* _Exercise goal_
Give the lines below again exactly, starting with the line that holds "A&M Leather (32, 366)" and going on through the line that holds "Add to cart [button] (184, 547)".

=== Dataset ===

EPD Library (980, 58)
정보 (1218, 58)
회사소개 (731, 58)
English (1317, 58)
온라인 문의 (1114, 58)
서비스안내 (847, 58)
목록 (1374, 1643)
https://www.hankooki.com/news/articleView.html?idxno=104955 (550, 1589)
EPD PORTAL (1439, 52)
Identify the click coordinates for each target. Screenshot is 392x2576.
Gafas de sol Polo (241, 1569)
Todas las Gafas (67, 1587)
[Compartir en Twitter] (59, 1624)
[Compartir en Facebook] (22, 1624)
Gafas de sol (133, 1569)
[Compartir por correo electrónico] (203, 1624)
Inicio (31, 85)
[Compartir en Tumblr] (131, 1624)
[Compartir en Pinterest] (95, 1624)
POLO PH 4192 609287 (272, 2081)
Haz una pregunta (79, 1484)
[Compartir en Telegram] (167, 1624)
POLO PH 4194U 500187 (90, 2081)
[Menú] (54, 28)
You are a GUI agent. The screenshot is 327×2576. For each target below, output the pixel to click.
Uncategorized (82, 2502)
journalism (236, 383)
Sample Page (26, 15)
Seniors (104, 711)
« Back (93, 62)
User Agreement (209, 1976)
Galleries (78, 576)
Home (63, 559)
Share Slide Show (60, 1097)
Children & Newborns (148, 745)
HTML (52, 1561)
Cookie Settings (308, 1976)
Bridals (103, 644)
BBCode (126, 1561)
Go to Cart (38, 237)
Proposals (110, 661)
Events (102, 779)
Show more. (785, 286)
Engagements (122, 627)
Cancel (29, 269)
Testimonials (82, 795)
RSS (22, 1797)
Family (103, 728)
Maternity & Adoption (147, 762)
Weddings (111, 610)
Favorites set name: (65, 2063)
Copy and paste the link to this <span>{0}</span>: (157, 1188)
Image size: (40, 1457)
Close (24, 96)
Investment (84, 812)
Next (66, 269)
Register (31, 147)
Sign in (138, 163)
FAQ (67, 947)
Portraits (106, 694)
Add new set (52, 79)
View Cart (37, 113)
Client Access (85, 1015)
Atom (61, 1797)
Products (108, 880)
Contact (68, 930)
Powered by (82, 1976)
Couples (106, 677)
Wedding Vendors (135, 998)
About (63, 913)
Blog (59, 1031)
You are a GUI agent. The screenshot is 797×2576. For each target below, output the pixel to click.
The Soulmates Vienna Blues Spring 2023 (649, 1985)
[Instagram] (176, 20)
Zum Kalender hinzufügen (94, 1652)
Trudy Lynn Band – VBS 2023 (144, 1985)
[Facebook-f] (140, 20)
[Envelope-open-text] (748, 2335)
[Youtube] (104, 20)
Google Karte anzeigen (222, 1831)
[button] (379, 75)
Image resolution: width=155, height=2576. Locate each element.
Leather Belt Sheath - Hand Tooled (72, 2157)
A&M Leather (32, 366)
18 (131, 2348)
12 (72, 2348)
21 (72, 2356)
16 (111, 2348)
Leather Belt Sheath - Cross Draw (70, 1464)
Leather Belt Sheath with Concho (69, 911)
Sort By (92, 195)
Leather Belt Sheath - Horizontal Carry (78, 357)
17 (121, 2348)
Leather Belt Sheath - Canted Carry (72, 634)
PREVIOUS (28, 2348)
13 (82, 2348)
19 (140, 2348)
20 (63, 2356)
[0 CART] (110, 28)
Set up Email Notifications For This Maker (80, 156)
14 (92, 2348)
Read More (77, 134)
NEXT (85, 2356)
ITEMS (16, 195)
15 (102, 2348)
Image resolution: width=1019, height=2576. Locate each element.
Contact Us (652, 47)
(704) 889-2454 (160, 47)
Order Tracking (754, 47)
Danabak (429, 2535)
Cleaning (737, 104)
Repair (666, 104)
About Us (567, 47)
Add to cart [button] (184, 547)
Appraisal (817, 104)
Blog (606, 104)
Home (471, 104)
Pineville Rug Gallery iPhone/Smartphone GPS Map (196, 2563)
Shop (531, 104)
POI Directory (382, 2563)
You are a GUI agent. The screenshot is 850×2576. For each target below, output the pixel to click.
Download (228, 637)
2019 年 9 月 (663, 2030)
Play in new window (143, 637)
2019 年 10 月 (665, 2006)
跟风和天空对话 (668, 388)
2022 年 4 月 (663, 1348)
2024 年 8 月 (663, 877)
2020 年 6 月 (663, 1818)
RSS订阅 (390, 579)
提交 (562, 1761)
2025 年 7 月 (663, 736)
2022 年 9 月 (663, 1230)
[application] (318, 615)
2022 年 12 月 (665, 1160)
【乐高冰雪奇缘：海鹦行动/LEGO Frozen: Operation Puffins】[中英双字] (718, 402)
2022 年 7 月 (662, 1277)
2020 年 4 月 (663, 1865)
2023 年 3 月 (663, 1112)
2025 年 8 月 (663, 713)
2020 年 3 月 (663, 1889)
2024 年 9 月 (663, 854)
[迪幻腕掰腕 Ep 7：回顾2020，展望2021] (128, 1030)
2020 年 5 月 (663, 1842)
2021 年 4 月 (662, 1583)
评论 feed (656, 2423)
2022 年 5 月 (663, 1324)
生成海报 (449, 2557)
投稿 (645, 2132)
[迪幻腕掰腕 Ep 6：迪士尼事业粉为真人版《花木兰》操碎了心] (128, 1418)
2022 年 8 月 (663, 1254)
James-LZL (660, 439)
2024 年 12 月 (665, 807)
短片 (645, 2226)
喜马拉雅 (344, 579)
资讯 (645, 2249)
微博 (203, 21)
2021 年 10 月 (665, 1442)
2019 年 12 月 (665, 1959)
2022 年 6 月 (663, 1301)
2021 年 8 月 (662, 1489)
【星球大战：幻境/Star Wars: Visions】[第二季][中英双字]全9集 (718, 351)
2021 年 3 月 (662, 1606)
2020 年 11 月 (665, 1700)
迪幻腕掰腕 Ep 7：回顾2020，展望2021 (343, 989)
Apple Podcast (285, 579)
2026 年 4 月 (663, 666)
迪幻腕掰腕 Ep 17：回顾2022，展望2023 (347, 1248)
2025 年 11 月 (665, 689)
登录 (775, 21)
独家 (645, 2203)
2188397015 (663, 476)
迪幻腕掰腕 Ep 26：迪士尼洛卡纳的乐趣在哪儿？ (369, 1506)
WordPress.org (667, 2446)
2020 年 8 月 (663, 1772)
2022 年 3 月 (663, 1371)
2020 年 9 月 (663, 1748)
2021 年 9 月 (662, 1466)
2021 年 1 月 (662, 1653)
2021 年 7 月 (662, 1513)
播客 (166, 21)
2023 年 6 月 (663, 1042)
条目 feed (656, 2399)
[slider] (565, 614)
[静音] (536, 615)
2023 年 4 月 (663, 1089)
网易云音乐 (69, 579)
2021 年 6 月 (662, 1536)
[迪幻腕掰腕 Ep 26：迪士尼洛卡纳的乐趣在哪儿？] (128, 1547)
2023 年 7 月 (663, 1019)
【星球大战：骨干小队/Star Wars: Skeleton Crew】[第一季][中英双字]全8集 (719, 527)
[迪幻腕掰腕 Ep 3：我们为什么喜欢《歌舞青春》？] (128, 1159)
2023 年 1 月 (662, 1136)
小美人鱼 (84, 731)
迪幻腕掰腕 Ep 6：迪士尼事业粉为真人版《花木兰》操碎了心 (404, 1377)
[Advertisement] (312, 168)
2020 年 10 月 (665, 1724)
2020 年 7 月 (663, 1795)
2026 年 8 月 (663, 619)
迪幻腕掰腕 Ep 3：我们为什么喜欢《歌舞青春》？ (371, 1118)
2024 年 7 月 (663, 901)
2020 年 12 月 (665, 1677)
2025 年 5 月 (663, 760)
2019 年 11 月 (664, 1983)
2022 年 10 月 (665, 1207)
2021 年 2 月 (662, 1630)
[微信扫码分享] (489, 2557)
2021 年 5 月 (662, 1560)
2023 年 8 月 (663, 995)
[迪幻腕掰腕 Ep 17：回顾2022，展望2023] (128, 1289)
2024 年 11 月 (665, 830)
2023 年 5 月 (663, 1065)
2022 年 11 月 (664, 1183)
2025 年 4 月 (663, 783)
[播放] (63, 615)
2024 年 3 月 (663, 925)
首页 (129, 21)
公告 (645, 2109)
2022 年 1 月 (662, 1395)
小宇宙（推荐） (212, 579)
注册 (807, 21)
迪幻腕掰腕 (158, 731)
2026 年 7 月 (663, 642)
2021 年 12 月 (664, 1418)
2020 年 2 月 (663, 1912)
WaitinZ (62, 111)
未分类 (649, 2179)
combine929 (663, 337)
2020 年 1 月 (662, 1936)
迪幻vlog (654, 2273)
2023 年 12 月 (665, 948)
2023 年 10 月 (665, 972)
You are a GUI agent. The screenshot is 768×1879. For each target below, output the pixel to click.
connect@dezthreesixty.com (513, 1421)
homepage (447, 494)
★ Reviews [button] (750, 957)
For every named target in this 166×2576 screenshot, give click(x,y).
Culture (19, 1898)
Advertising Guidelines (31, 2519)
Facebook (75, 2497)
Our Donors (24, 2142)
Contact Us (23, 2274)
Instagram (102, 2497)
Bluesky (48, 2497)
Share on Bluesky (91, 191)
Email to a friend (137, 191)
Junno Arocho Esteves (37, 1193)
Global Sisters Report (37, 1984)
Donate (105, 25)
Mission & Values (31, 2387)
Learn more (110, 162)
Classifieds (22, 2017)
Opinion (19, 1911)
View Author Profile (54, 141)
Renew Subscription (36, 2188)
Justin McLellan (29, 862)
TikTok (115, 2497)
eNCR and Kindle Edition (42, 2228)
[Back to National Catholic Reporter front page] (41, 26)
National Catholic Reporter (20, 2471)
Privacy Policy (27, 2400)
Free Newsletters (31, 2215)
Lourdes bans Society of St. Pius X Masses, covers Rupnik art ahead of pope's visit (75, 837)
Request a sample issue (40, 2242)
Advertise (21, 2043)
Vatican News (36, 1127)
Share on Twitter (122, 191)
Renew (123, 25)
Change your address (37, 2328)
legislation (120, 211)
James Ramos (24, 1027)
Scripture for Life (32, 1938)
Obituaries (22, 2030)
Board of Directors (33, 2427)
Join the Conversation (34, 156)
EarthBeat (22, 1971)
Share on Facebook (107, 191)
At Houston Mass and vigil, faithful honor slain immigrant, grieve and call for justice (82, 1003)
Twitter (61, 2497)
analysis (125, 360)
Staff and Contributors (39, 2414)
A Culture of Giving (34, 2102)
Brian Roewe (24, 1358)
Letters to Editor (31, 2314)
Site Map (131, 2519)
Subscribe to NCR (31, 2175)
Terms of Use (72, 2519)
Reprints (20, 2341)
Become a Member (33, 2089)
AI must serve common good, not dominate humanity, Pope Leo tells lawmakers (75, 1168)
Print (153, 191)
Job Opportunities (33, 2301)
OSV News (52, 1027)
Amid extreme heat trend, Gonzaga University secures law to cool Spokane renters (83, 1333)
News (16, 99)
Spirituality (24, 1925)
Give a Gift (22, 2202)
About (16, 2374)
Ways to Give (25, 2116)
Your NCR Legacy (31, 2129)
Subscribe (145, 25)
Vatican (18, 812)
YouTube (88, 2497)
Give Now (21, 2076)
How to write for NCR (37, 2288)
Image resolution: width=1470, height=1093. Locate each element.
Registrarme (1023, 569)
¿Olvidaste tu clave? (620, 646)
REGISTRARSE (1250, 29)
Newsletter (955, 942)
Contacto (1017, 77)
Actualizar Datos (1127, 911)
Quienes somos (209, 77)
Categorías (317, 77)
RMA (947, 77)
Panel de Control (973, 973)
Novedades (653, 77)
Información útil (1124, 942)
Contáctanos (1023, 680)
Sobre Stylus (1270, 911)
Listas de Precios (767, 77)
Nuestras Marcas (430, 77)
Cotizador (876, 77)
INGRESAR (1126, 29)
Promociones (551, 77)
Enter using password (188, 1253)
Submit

===

* _Expected answer_
A&M Leather (32, 366)
18 (131, 2348)
12 (72, 2348)
21 (72, 2356)
16 (111, 2348)
Leather Belt Sheath - Cross Draw (70, 1464)
Leather Belt Sheath with Concho (69, 911)
Sort By (92, 195)
Leather Belt Sheath - Horizontal Carry (78, 357)
17 (121, 2348)
Leather Belt Sheath - Canted Carry (72, 634)
PREVIOUS (28, 2348)
13 (82, 2348)
19 (140, 2348)
20 (63, 2356)
[0 CART] (110, 28)
Set up Email Notifications For This Maker (80, 156)
14 (92, 2348)
Read More (77, 134)
NEXT (85, 2356)
ITEMS (16, 195)
15 (102, 2348)
Image resolution: width=1019, height=2576. Locate each element.
Contact Us (652, 47)
(704) 889-2454 (160, 47)
Order Tracking (754, 47)
Danabak (429, 2535)
Cleaning (737, 104)
Repair (666, 104)
About Us (567, 47)
Add to cart [button] (184, 547)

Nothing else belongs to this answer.